*** Data extracts Section Begins ***

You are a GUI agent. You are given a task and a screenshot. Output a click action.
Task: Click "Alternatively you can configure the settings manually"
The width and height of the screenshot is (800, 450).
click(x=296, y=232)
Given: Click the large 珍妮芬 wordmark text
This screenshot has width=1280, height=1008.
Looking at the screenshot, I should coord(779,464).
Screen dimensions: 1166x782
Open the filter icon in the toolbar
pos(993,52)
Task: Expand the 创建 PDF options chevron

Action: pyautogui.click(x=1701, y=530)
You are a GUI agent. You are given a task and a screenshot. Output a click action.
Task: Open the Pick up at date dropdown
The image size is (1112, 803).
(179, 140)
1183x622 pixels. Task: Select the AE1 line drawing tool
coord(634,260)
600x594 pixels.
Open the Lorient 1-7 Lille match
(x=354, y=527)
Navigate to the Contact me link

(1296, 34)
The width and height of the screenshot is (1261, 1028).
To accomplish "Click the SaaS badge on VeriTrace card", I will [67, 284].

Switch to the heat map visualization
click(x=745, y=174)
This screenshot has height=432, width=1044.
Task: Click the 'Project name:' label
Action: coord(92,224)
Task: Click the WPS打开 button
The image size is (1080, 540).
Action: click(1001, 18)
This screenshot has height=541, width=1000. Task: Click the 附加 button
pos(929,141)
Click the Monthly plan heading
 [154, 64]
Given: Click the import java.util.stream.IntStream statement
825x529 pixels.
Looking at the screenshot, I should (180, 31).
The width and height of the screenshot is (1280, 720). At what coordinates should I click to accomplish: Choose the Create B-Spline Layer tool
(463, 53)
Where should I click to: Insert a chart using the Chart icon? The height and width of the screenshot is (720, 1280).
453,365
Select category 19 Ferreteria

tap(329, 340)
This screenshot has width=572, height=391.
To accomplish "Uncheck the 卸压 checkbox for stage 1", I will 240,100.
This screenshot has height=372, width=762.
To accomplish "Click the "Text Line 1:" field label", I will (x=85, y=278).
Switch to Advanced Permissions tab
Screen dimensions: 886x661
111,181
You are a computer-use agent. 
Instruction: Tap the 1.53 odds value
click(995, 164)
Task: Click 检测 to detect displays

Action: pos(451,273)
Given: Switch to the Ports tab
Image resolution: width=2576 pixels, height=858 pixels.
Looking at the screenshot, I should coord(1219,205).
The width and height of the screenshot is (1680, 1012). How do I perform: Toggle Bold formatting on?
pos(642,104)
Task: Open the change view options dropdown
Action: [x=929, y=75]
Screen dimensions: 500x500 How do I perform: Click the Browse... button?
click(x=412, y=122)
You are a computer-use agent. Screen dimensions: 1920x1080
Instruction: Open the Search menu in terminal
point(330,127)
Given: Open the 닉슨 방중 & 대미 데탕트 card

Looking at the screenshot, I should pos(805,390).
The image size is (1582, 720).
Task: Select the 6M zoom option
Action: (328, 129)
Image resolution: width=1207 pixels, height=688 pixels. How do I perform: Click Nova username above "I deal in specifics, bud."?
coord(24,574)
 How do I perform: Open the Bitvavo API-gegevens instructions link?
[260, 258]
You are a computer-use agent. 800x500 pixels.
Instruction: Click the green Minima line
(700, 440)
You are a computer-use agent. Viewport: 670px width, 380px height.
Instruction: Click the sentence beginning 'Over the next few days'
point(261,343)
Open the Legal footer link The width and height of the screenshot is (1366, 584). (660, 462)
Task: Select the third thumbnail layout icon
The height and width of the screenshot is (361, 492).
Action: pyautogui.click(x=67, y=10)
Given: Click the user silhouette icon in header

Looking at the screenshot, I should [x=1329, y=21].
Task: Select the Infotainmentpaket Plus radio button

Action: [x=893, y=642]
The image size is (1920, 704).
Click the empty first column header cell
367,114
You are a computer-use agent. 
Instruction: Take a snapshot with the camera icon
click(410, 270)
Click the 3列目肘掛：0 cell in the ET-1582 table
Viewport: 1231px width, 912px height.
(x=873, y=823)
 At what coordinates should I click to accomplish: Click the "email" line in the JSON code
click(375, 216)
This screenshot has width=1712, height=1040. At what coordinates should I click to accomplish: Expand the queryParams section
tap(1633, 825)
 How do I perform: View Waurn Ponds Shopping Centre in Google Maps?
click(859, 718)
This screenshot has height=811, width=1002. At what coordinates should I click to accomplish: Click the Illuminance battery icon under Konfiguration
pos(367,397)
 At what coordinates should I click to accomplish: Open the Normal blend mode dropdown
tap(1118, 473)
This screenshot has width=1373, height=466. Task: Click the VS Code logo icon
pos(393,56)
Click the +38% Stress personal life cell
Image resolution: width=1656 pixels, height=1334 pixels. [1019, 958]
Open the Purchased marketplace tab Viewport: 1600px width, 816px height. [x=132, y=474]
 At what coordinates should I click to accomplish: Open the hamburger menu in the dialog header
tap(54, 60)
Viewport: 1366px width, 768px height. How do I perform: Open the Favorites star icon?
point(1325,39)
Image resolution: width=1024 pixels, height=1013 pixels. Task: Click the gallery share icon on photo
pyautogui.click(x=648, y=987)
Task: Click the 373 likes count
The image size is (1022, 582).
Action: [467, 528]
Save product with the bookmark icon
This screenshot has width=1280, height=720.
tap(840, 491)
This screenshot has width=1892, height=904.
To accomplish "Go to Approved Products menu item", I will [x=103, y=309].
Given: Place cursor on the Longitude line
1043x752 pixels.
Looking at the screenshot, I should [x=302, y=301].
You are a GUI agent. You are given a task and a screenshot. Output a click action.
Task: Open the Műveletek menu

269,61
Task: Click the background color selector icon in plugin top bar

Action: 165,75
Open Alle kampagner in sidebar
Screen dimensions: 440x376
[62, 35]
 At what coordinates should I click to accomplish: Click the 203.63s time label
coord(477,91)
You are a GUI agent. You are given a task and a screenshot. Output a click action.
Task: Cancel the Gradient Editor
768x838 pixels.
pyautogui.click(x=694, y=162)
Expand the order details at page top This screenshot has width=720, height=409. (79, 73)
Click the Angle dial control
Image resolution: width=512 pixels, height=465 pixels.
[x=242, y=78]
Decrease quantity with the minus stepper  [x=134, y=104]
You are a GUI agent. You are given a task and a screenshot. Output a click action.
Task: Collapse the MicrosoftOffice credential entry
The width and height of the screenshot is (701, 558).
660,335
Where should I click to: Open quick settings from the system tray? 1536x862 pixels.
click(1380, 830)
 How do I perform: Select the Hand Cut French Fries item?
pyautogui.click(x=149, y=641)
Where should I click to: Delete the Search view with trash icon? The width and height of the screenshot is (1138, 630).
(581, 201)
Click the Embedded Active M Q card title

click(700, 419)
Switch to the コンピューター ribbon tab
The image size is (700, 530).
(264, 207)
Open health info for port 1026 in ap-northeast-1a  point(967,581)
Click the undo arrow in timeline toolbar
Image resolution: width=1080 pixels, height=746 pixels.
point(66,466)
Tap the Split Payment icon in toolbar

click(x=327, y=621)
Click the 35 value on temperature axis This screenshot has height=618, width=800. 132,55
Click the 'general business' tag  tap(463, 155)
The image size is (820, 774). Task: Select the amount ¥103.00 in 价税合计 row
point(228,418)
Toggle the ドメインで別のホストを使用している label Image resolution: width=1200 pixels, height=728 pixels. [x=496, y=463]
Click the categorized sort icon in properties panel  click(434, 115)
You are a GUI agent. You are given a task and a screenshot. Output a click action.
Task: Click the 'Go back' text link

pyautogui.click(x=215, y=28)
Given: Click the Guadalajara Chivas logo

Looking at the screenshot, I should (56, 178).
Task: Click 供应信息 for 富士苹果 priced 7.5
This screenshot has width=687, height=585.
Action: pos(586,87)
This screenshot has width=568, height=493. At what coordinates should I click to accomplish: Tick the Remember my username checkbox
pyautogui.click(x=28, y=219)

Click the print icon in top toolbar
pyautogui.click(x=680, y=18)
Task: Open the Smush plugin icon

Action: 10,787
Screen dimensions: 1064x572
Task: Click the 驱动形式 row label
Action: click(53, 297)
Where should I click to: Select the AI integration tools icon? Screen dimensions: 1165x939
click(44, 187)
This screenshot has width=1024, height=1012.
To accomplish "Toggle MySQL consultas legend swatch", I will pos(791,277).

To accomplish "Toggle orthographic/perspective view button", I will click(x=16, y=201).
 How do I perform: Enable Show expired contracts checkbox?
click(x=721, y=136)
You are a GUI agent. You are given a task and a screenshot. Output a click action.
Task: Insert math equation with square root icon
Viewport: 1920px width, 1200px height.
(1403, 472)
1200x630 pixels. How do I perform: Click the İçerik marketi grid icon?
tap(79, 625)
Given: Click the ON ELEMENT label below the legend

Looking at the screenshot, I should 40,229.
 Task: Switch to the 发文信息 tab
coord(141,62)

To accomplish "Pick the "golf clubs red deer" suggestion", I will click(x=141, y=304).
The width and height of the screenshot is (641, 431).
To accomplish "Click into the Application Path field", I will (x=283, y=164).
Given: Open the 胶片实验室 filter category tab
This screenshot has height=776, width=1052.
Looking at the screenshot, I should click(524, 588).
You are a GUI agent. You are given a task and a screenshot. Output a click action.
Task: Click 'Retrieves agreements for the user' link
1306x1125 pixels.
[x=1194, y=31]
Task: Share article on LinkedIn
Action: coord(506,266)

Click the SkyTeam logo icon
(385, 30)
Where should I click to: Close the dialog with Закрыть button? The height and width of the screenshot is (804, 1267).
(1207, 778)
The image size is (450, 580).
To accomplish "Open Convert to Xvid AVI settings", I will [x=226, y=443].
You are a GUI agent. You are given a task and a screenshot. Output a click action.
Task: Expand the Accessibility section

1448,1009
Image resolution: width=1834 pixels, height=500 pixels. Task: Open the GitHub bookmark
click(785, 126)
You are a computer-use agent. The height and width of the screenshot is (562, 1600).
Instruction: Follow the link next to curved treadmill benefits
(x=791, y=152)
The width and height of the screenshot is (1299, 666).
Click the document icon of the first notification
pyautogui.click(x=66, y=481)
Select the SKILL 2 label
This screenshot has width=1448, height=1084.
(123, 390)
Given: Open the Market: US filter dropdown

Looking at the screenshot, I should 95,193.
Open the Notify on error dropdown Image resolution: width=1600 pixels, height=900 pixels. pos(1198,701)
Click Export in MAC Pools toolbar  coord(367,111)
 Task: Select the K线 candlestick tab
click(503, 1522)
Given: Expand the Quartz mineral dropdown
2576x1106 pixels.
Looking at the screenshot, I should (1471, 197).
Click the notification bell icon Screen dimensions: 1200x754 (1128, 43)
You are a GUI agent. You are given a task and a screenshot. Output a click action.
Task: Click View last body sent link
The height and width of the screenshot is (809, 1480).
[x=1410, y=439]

*** Data extracts Section Ends ***

Problem - Lines with the word "computer" in them: report all of these from the listing above.

Finished task -
You are a computer-use agent. 
You are a computer-use agent. Screen dimensions: 1920x1080
You are a computer-use agent. 800x500 pixels.
You are a computer-use agent. Viewport: 670px width, 380px height.
You are a computer-use agent. 
You are a computer-use agent. The height and width of the screenshot is (562, 1600).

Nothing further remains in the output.